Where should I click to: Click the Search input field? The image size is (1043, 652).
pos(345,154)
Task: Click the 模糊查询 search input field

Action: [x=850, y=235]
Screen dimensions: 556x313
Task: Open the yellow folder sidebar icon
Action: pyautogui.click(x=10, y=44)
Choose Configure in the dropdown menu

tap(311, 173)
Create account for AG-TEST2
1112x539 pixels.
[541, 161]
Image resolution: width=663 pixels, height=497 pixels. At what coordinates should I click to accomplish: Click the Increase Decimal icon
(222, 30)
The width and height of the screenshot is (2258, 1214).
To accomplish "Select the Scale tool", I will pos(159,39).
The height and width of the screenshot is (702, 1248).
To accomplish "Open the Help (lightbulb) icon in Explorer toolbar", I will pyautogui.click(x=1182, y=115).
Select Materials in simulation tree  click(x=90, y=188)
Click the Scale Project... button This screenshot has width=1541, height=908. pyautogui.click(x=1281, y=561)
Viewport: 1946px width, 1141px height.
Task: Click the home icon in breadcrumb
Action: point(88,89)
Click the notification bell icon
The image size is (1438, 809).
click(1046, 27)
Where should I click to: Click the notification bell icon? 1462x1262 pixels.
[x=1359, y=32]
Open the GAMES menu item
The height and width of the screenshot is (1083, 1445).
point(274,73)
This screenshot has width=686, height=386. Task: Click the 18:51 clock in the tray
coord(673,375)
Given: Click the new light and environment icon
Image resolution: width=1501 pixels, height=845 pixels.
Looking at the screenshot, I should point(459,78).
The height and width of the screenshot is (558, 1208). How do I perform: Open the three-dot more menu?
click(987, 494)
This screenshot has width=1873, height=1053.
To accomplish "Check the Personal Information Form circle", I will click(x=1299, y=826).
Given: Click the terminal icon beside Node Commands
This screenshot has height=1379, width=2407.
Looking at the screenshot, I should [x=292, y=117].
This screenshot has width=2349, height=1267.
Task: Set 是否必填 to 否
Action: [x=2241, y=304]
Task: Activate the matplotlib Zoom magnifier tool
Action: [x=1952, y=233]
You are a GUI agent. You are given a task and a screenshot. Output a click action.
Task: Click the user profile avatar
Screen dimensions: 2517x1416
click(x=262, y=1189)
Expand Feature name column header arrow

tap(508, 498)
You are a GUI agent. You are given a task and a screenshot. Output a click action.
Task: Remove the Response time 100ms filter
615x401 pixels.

Required work —
The exact lines of the material above starting at the one that contains "The height and width of the screenshot is (558, 1208)." and ending at the one that contains "Given: Click the terminal" are what to retype; leave out everything else.

Output for this task —
The height and width of the screenshot is (558, 1208). How do I perform: Open the three-dot more menu?
click(987, 494)
This screenshot has width=1873, height=1053.
To accomplish "Check the Personal Information Form circle", I will click(x=1299, y=826).
Given: Click the terminal icon beside Node Commands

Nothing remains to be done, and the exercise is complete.